At the moment I am sitting on a little stone bridge along one of the hundreds of paths that make up this labyrinth of a garden. As I mentioned previously, I left my journal at home, so I’m doing all my writing on my MacBook Air—light as air and fits in my backpack.
In case you missed it in a previous blog, or who knows, in case I didn’t explain it very well, I have rented an apartment in Florence for a month. I’ll be alone for three weeks before my daughter joins me for last six days here and then three in Rome. This city isn’t new to me. I’ve been here at least twelve times, with my parents, my mom, and alone. My love for Florence started when I spent my junior year of college here way back when such programs hadn’t really started, and when most women age twenty didn’t travel alone. My parents and I wrote letters and on Christmas day they called from the States. Cell phones weren’t even a thought. This was my first extended journey into solitude, and believe me it was immersion. Sure, sometimes I was lonely, but that’s not what I remember. I remember learning to be independent.
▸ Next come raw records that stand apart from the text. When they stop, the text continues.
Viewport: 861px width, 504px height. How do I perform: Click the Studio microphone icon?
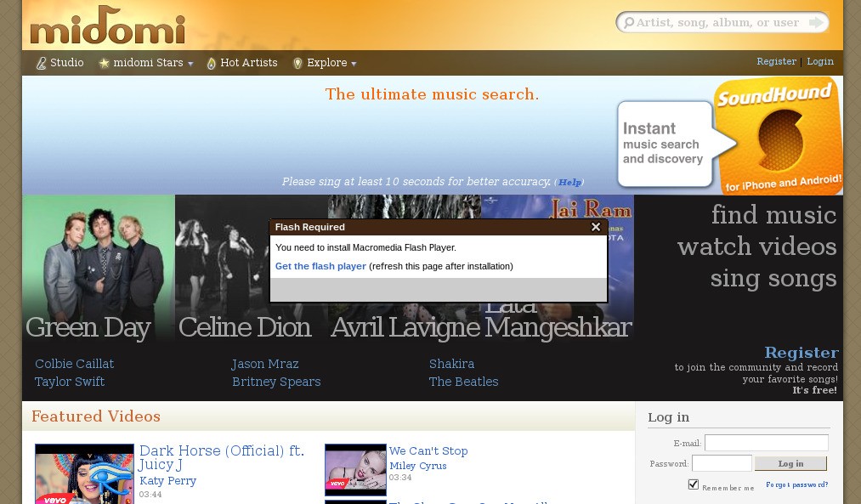(41, 64)
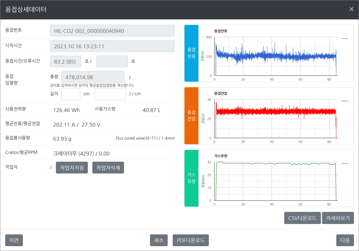359x251 pixels.
Task: Click the 오류시간 empty field
Action: [x=112, y=61]

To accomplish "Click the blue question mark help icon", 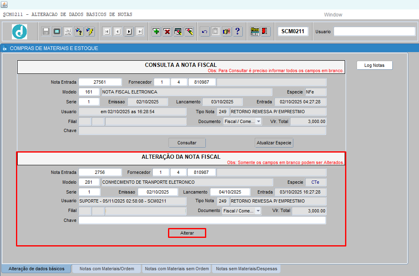I will pyautogui.click(x=238, y=32).
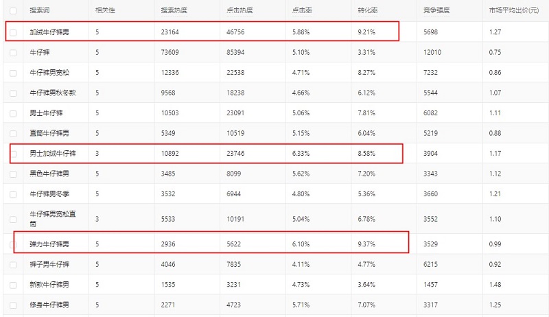Sort table by 点击率 header
The image size is (549, 317).
point(300,11)
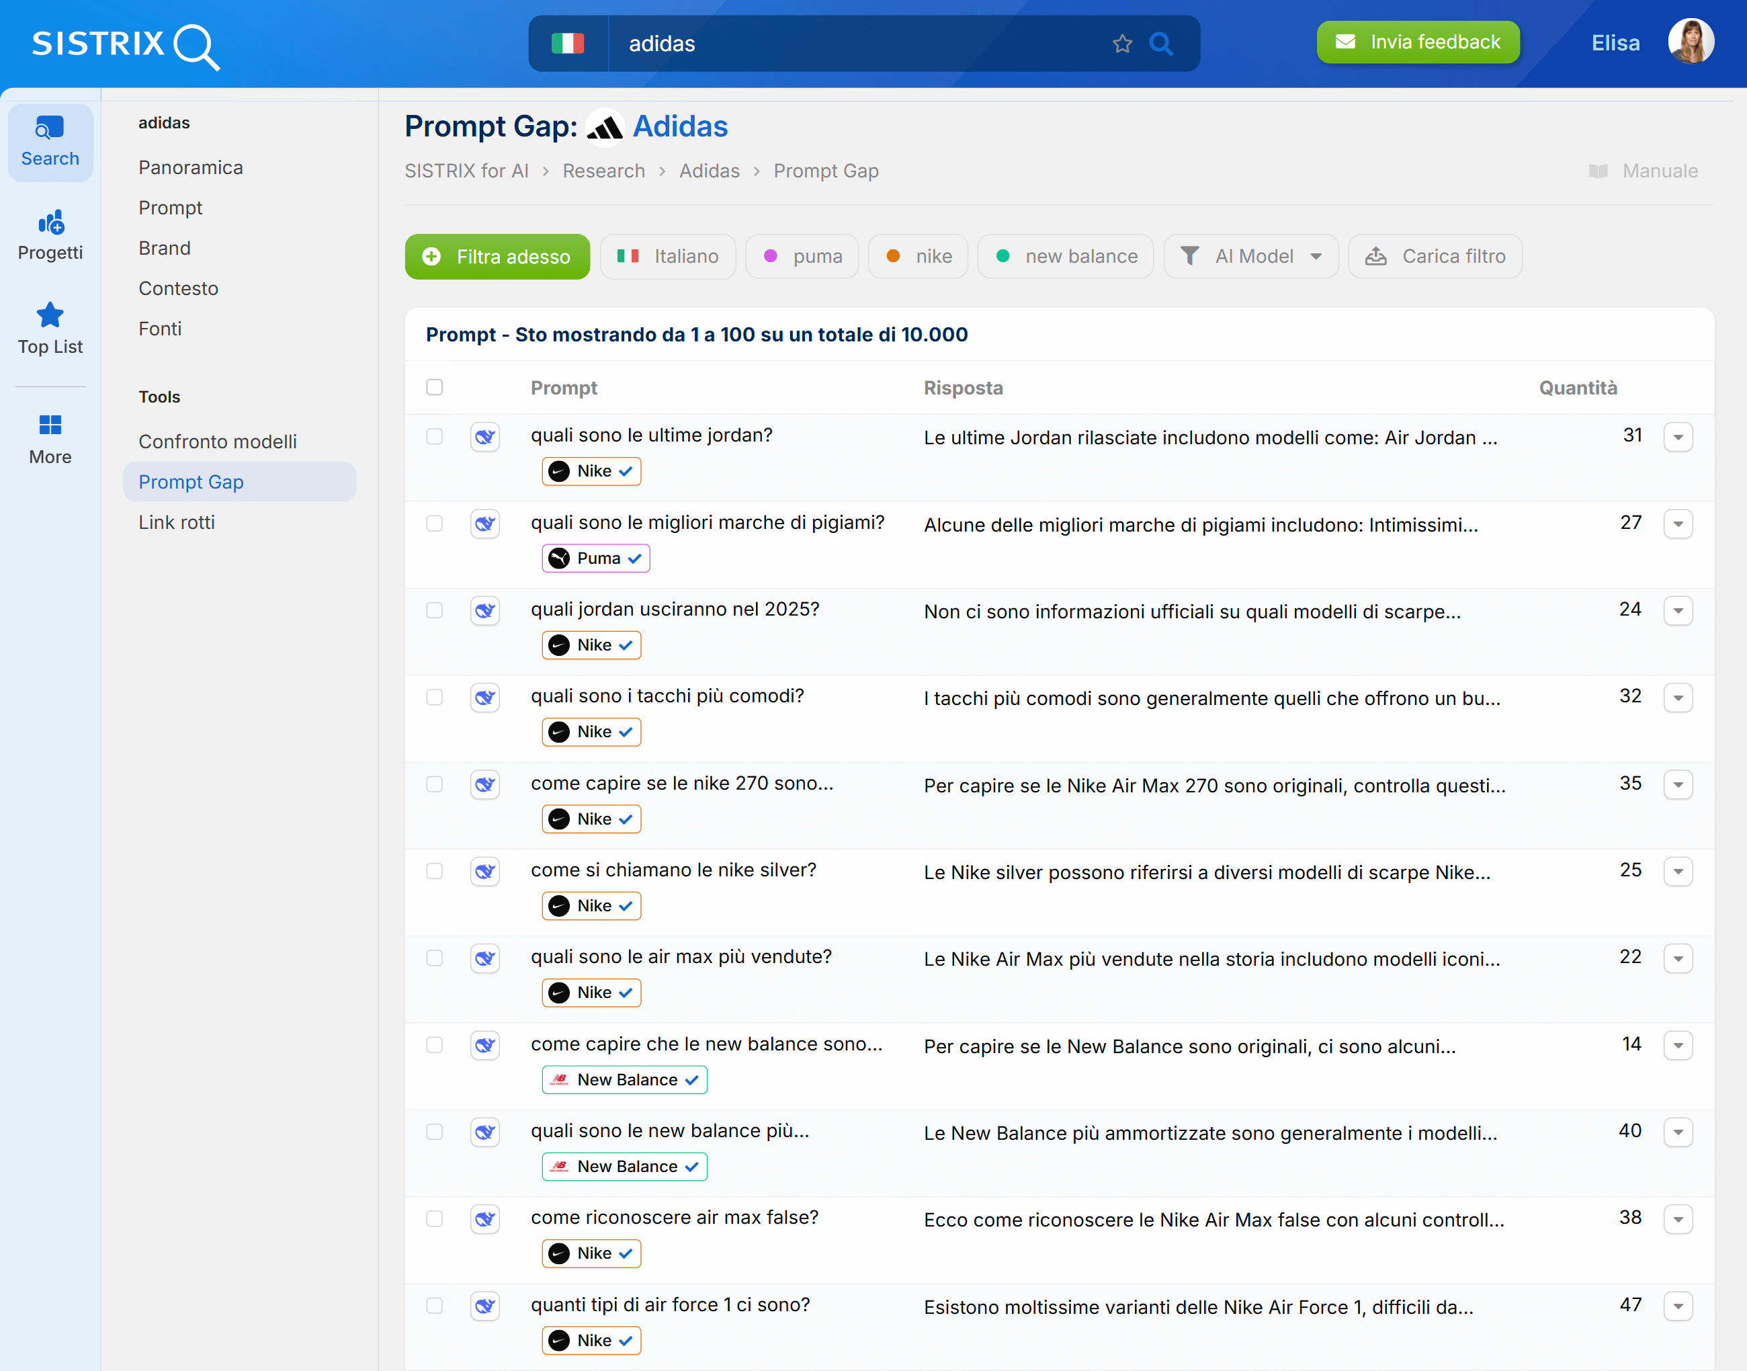Screen dimensions: 1747x1371
Task: Click the More icon in the sidebar
Action: pyautogui.click(x=50, y=437)
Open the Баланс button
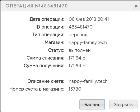The image size is (140, 112). click(92, 104)
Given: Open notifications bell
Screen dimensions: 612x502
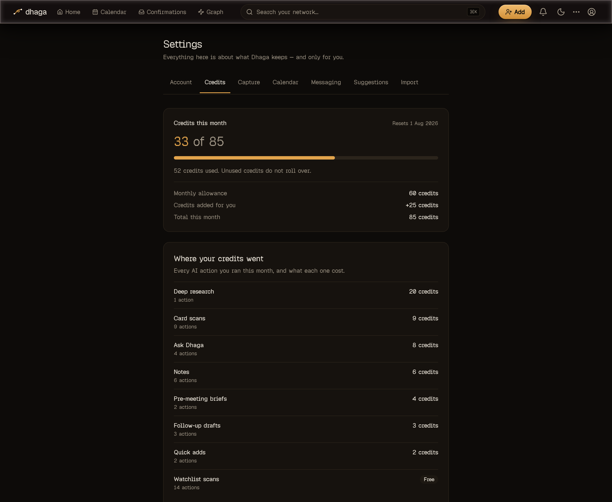Looking at the screenshot, I should (543, 12).
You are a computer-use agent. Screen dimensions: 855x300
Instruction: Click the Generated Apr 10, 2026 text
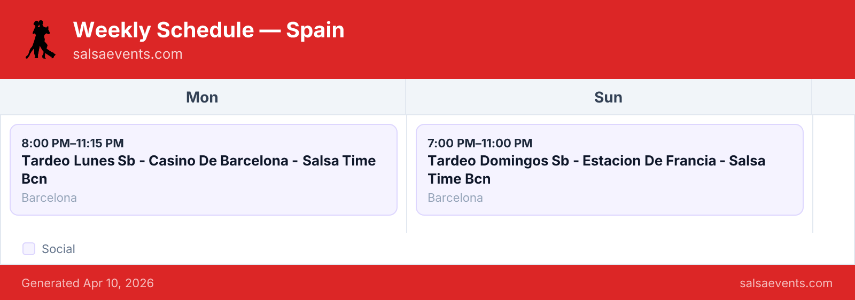[x=88, y=283]
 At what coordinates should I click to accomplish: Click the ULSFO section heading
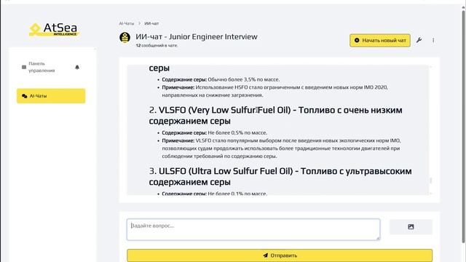[280, 176]
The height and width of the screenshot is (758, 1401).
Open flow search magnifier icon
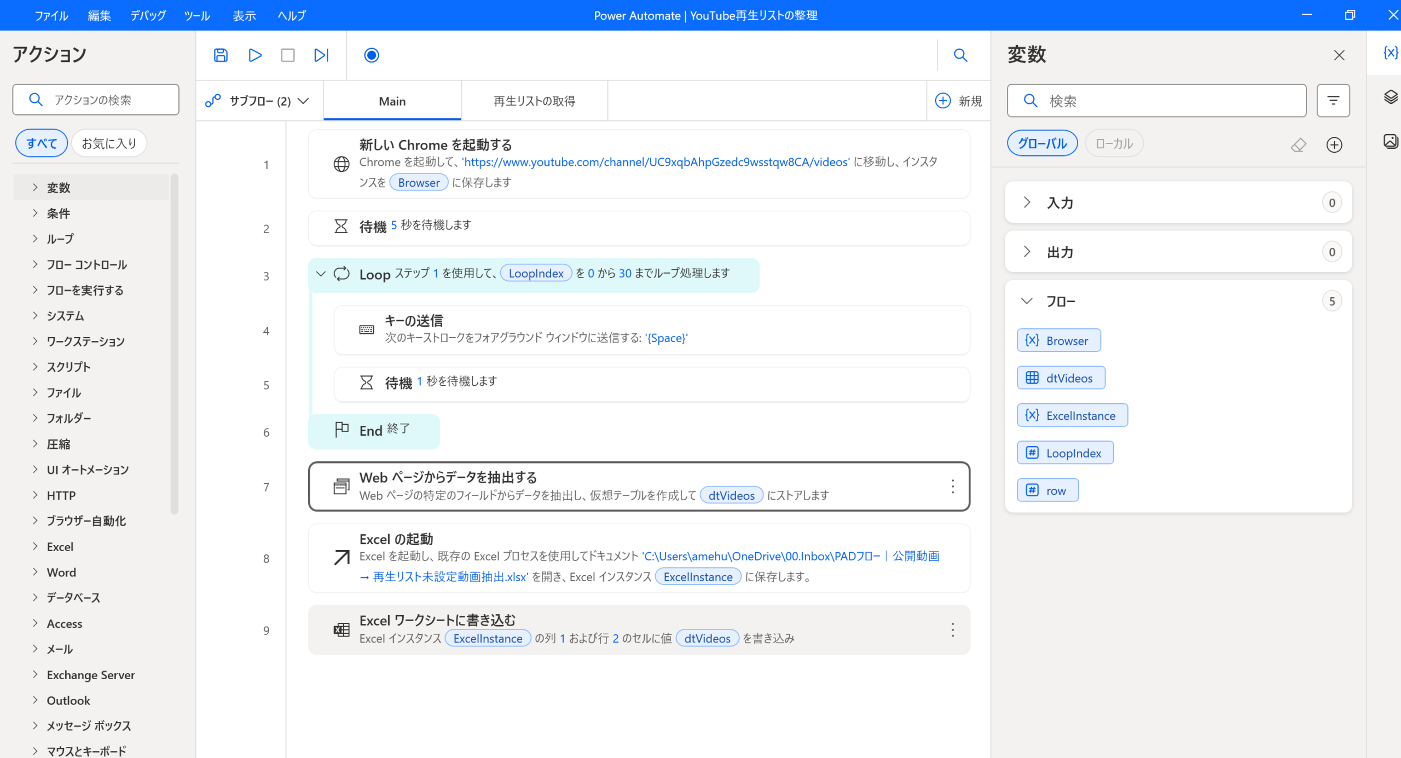click(x=960, y=55)

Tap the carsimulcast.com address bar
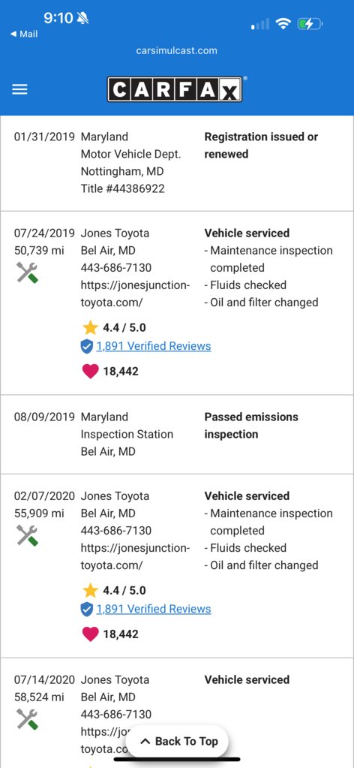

I remember walking the streets, visiting the museums and churches, reading, living in a pensione, and trying to speak and read Italian.
In retrospect I realize that it was here that I developed my love for solitude, a love which I fostered as a child with all my solitary play, but which came into its own that junior year, a year that I am repeating now in some ways during these three weeks. I glad I’m independent, and no, I’m not a bit lonely. No way!!